The 2008 amendments passed by the Ingraham administration also included ‘vacant land’ purchases as a transaction that could earn the exemption.

It had previously been excluded, and Mr LaRoda questioned whether the buyer of a $500,000 vacant lot was “really the person we are aiming at with this”.

“Our Stamp Tax rates are high, and we need to look at it from that perspective, but from the perspective of fiscal policy and revenue leakage, the policy is not designed for what some of the attorneys are contemplating,” he told Tribune Business.

“If they lowered those rates, people would be less inclined to come up with these complex tax avoidance schemes. The amount of the exemption now being claimed, we’re seeing larger and larger sums.”

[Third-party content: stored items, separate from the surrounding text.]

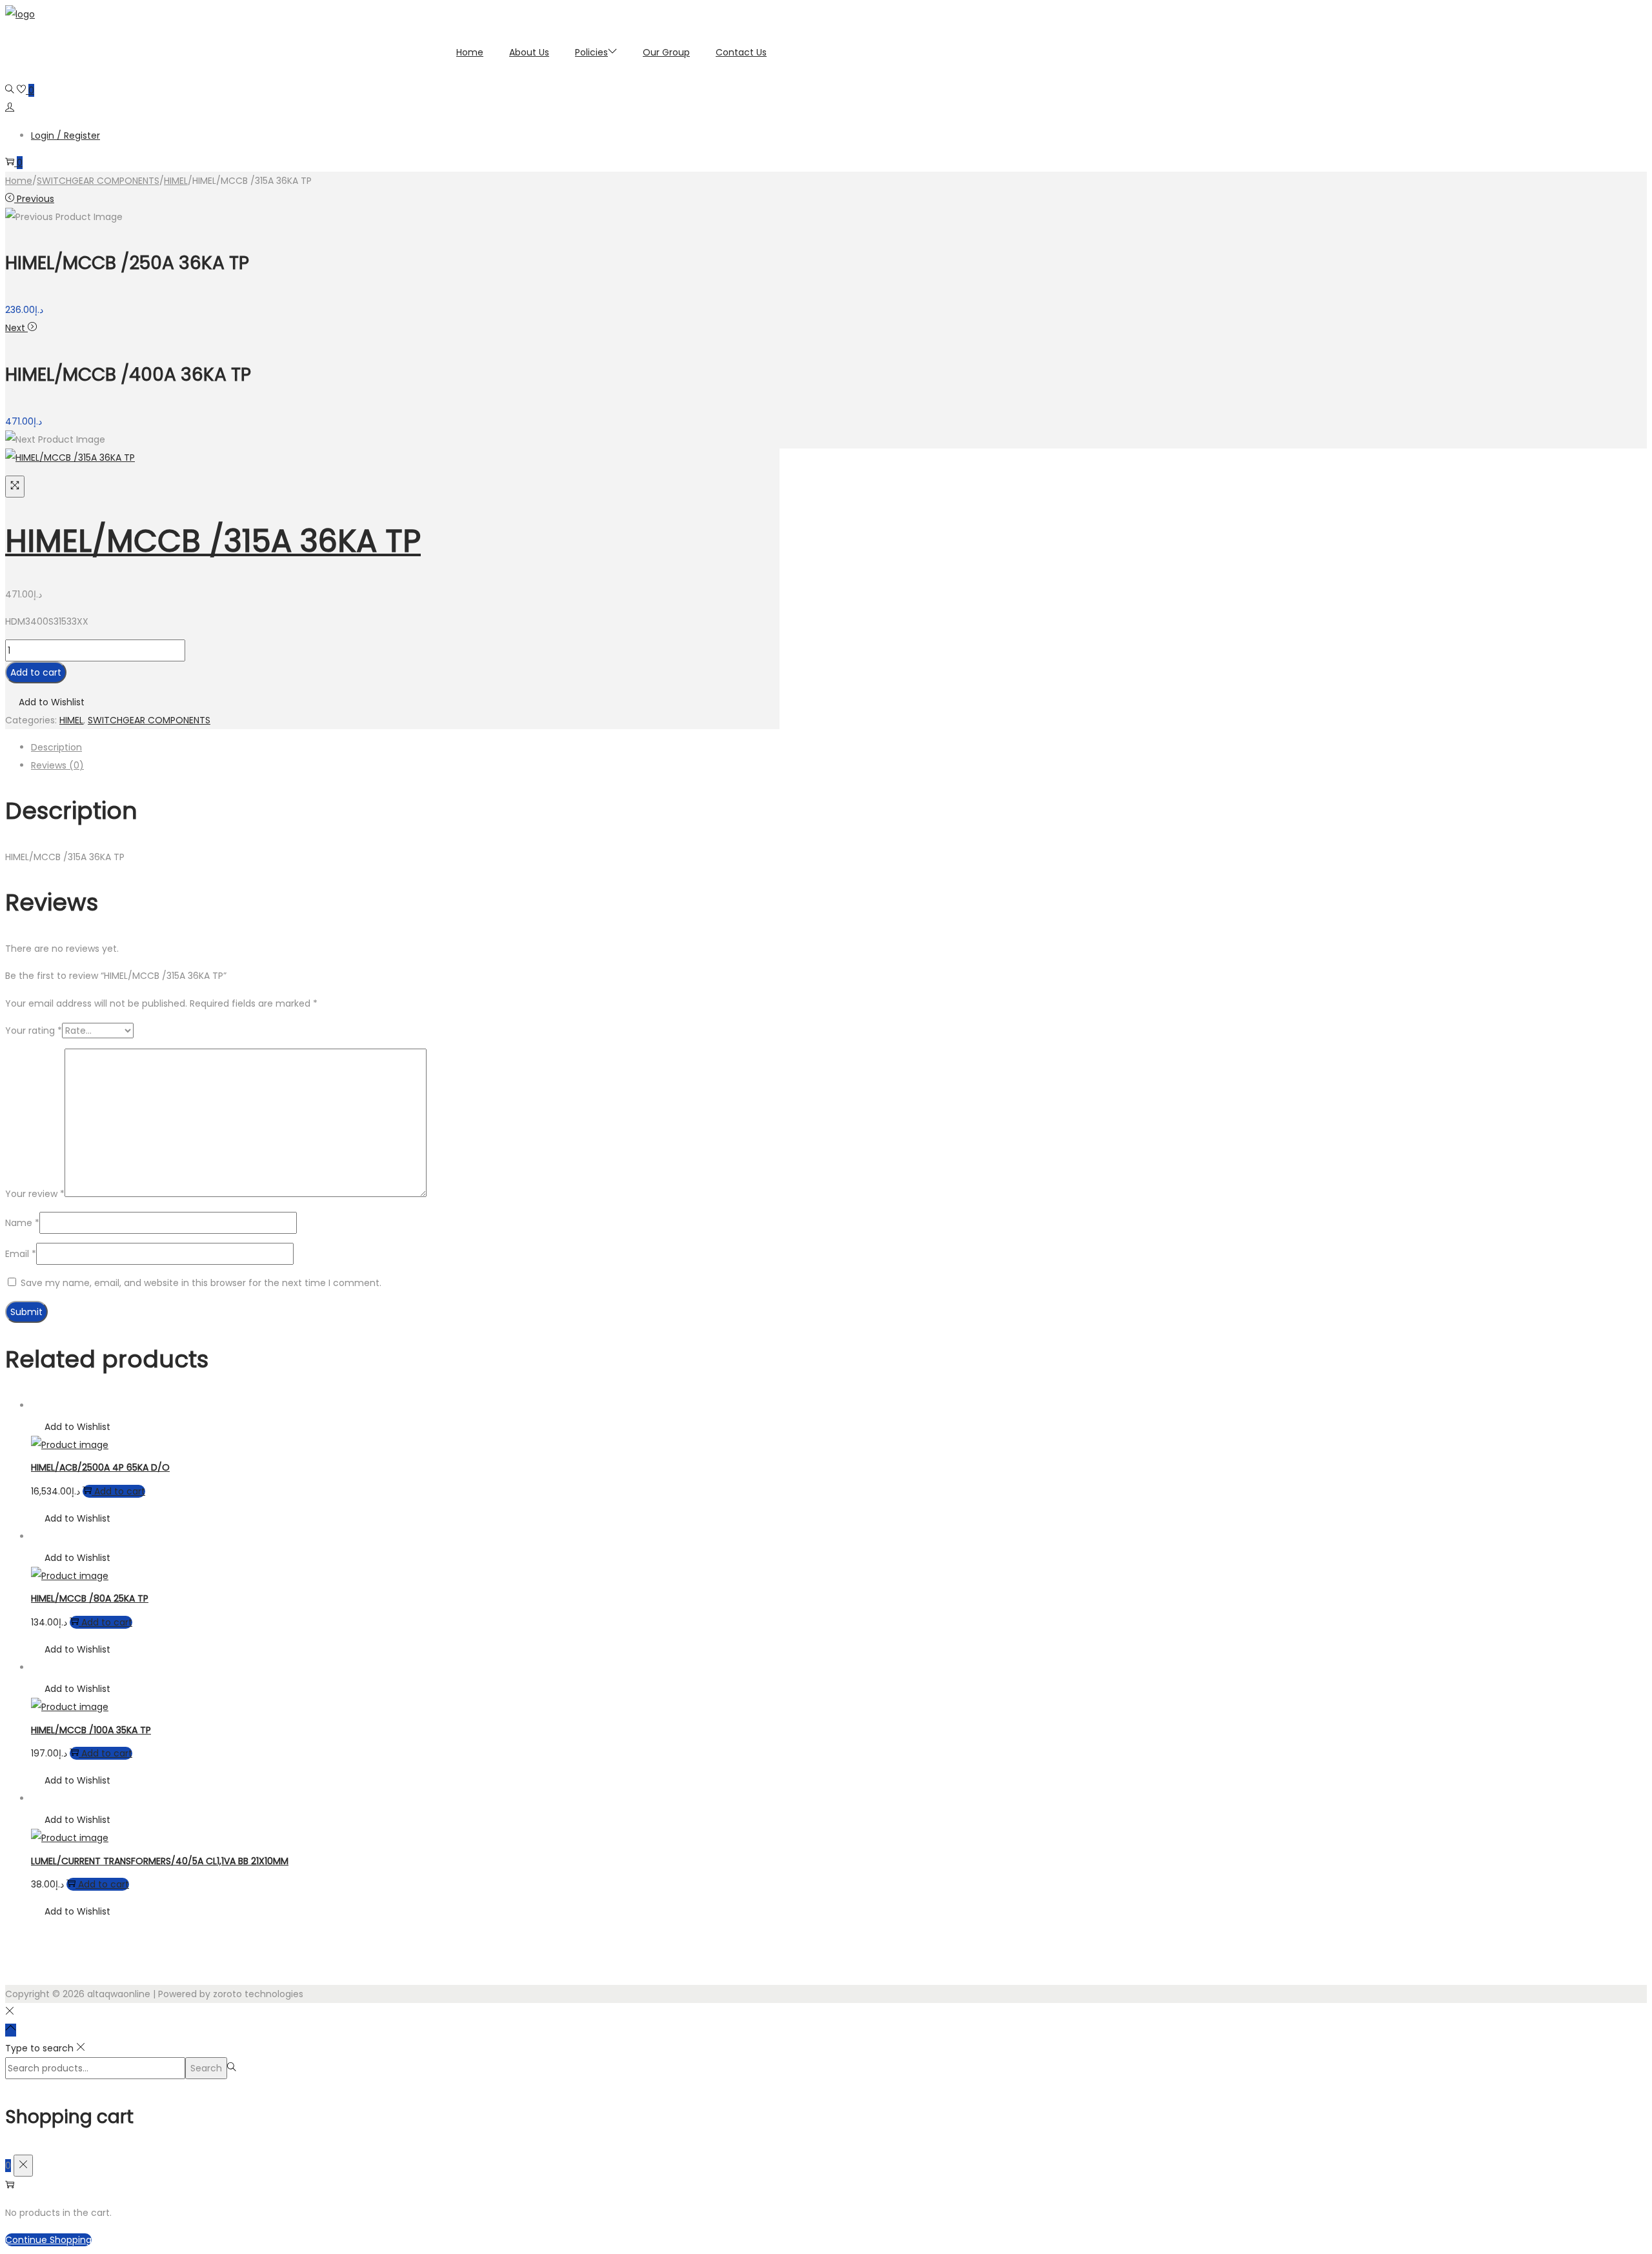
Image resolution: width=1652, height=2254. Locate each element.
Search (206, 2068)
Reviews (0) (57, 765)
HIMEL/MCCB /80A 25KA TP (89, 1598)
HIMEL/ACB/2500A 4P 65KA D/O (100, 1467)
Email (20, 1253)
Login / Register (65, 135)
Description (56, 747)
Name (22, 1222)
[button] (45, 702)
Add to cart (35, 672)
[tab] (405, 747)
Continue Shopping (48, 2239)
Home (18, 180)
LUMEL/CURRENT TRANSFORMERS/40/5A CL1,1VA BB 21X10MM (159, 1861)
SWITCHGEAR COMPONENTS (98, 180)
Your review (35, 1193)
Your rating (33, 1030)
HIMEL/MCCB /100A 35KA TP (91, 1730)
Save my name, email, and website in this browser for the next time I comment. (201, 1282)
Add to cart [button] (119, 1491)
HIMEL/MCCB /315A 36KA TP (213, 541)
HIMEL (176, 180)
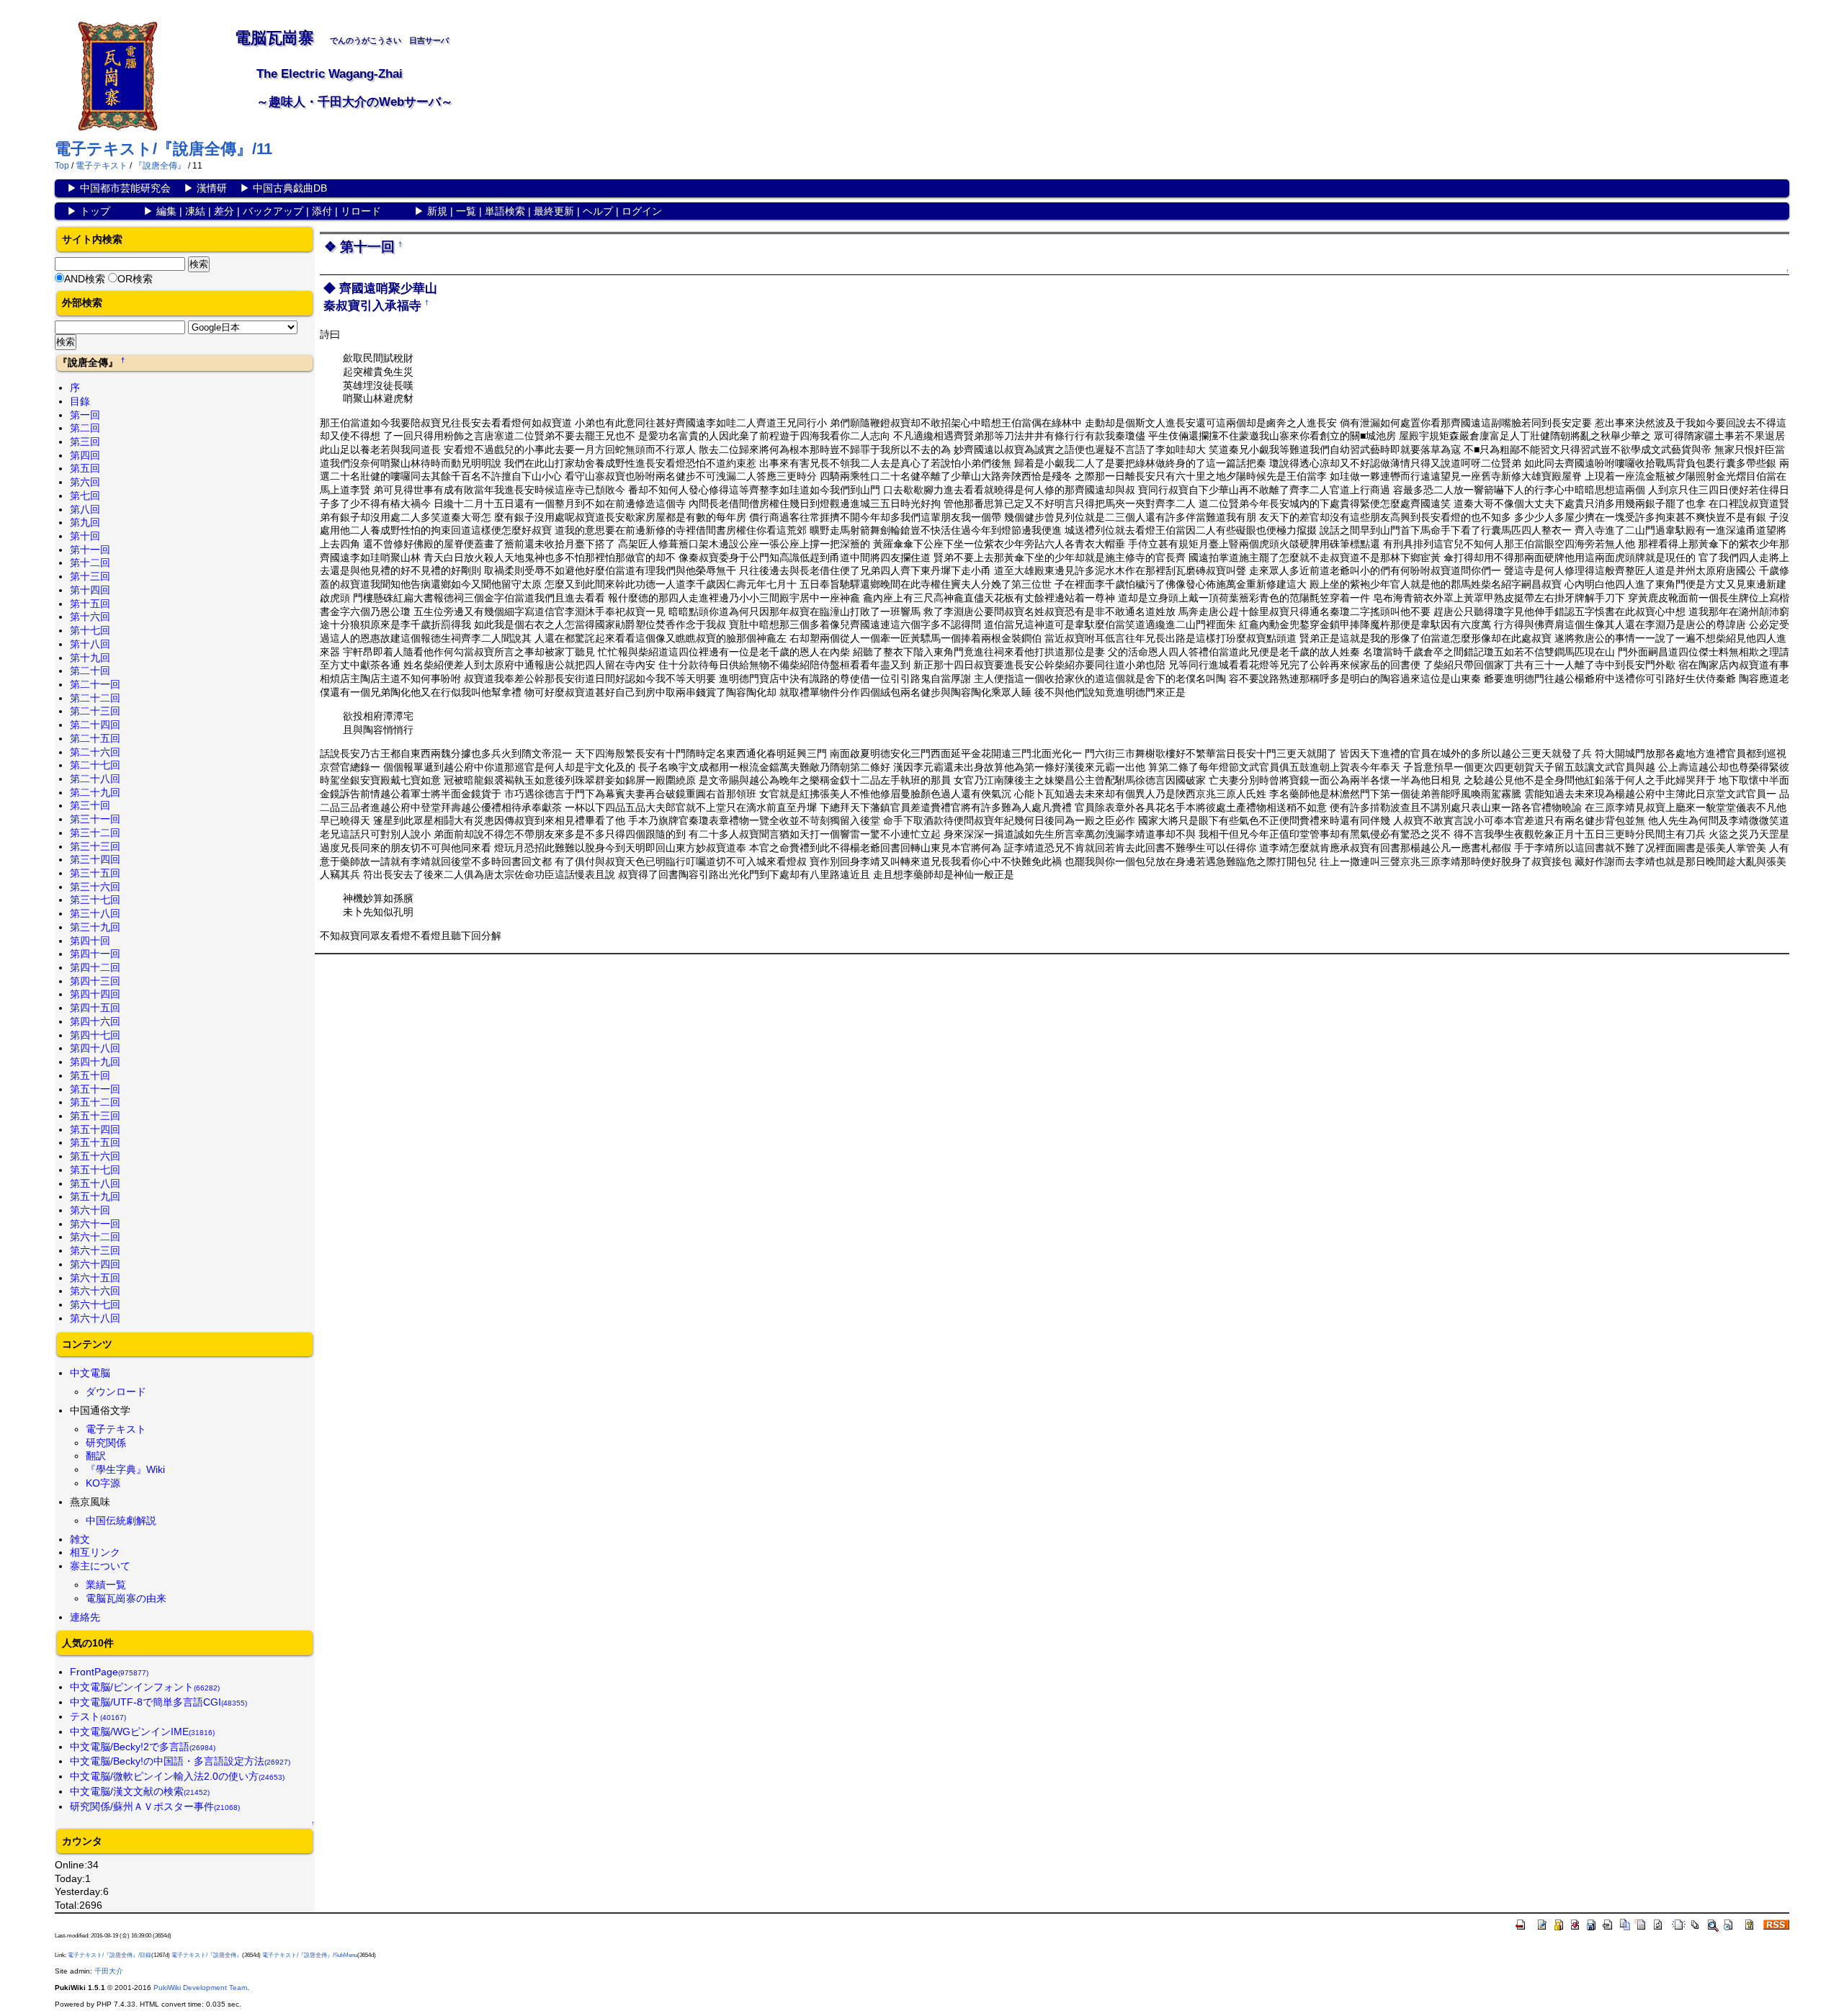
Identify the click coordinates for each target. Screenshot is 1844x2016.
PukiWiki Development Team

His colleague and Bahamas Real Estate Association (BREA) president, Franon Wilson, urged the Government to clarify the Act and its policy, warning that different interpretations were creating uncertainty that could undermine the Bahamian real estate market and numerous potential transactions.

Pointing out that “time and certainty” were vital to the market’s health, Mr Wilson said: “From the BREA perspective, if you have a transaction and everything is going well, but at the last leg the Treasury says your attorney interpreted it one way, we interpreted it another way, either the transaction can’t close or it will take longer to close.

“The main thing is whenever there is uncertainty in business, it’s not good. Creating certainty would lead to faster transactions. We would have certainty when we talk to people, telling them they can or can’t do this.”

Mr Wilson acknowledged that closing costs, of which Stamp Duty is the largest chunk, were “a big hurdle to home ownership”.

Attorneys had previously complained to Tribune Business that the Treasury was combining the conveyancing and mortgage values of a real estate transaction, and where the aggregate exceeded $500,000 first-time buyers were being turned down.

The Act, as it currently stands, says applications will be rejected where “the total value of the transaction or transactions exceed $500,000”. This is likely the wording that is open to interpretation.